Saturday, July 10, 2010

Closing a Chapter

We've been working on purging our house, making more room. We won't be getting a new au pair next year. Our current one departs in October. RocketMom is still working for my firm part-time, about 8-10 hours a week. She's getting a new laptop next week, to facilitate more working at home. We really don't need full-time childcare. Yes, we're home schooling, but the boys are mostly self-directed in that regard. We plan to hire some part-time help to cover the hours Rocket is in the office, some time for her to get away and be herself during the day, and some time at night or weekends to cover for both of us so we can have a date every so often.

We'll be reclaiming one small bedroom once M leaves. We've been listing things on Craigslist and Freecycle: a weight bench; a second mixer, a couple old kitchen cabinets. We're thinking of unloading our piano (the first piece of furniture we bought together), and getting a smaller electronic keyboard. In the dining room there are still two large bookcases covering an entire wall, that hadn't anywhere else to go. They cramp the space, and are less than half used at the moment. Over the years, we've discarded, sold, given away, or donated, on the order of 500-1000 books. One (even larger) bookcase remains upstairs in the hallway, packed to overflowing. I've got a full bookcase at my office with just about everything related to my present vocation. There are also several large filing cabinets with articles and documents, as well as personal materials.

So, I was revisiting a bottom shelf of one of the large dining room book cases, filled with music: scores, xeroxes, handwritten manuscripts. About 60% now rests in a pile a couple feet high or so, to be donated, discarded, sold, or given away. I . am. no. longer... I... I am... I am no longer a singer! at least not professionally, at least not for a career. There I said it. It's done.

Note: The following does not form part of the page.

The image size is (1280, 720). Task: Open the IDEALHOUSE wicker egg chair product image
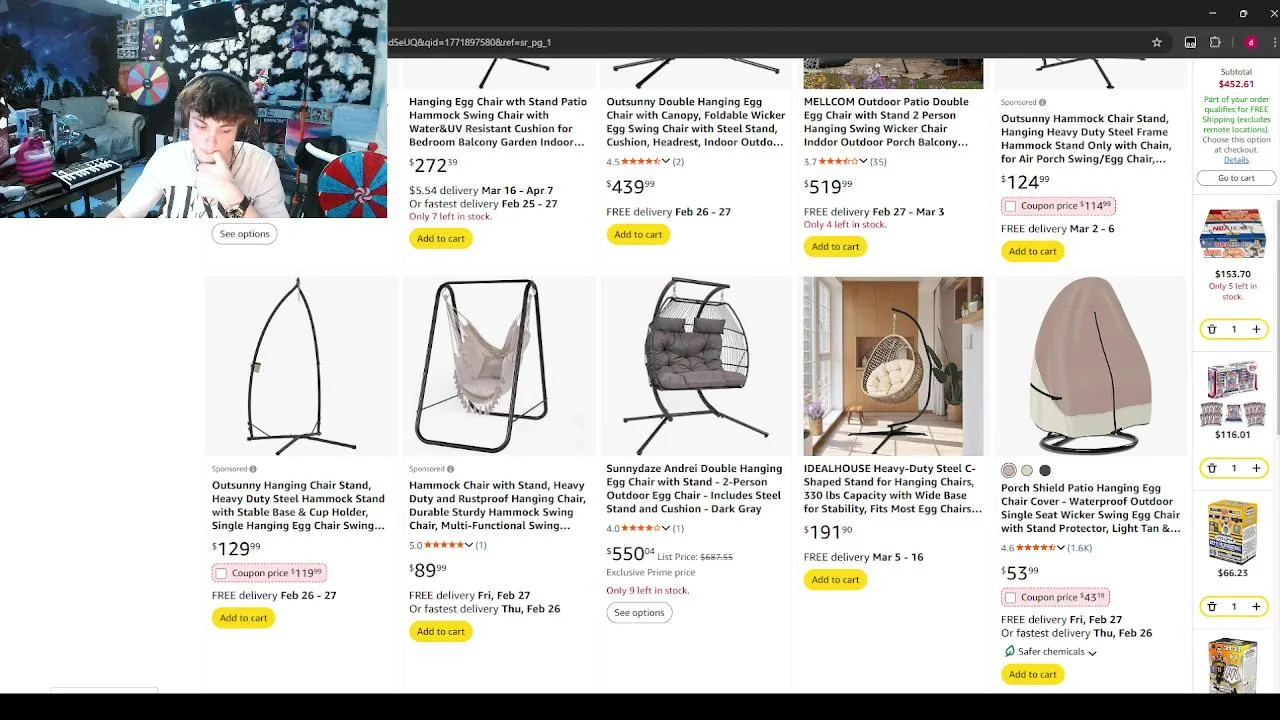[893, 366]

That was... difficult! More difficult than what follows, which to you who have been reading is not news: I am no longer an academic... at least not for now... not for the foreseeable future. What need do I have for obscure bits of music, that I don't plan to sing, or write about? None is what I concluded... and so they stand in a stack two feet high, awaiting another residence.

2 comments:

L said...

So, is the next step a change in blog title? ;-) I've been waiting for that one for a long time.

About the piano... well, if your piano is good and relatively small, I would really urge you to keep it. We've had a Yamaha Clavinova for ten years now and it's really good -- BUT -- some of the keys began to stick and while it's very convenient (one can play with headphones so as not to bother other people in the house) and it does feel like the real thing, I don't think I'd trade the whole thing for it. It does take almost as much room as a piano because it has the same length. Of course it's much lighter and easier to move.

In the future I'd like to have a "real" piano in addition to the Clavinova. I have an upright in Brazil in my parents' home that I will never get to use since we aren't moving back.

In any case, it must feel pretty sad to realize that you're closing this chapter of your life. Sigh. Even I, just reading this, feel nostalgic thinking about your pile of "obscure" music.

What Now? said...

When I first left St. Martyr's, and D. and I sold our house and moved to Adventure City, I got rid of scores and scores of academic books, and it felt so liberating to close that chapter of my life. What has been a much slower process is to decide which of the other books I can get rid of; do I hold on to all of the novels I've collected in my years of being an English academic, or at some point do I allow myself to get rid of, e.g., the various Edith Wharton novels that I don't feel inclined to read again and will undoubtedly never teach? And if I were going to teach them, couldn't I get another copy? At the moment, my solution is to get them out of the house and into my classroom (which has wonderful built-in book shelves), and maybe at the end of next year I'll do more weeding out. I do find it satisfying to get rid of things!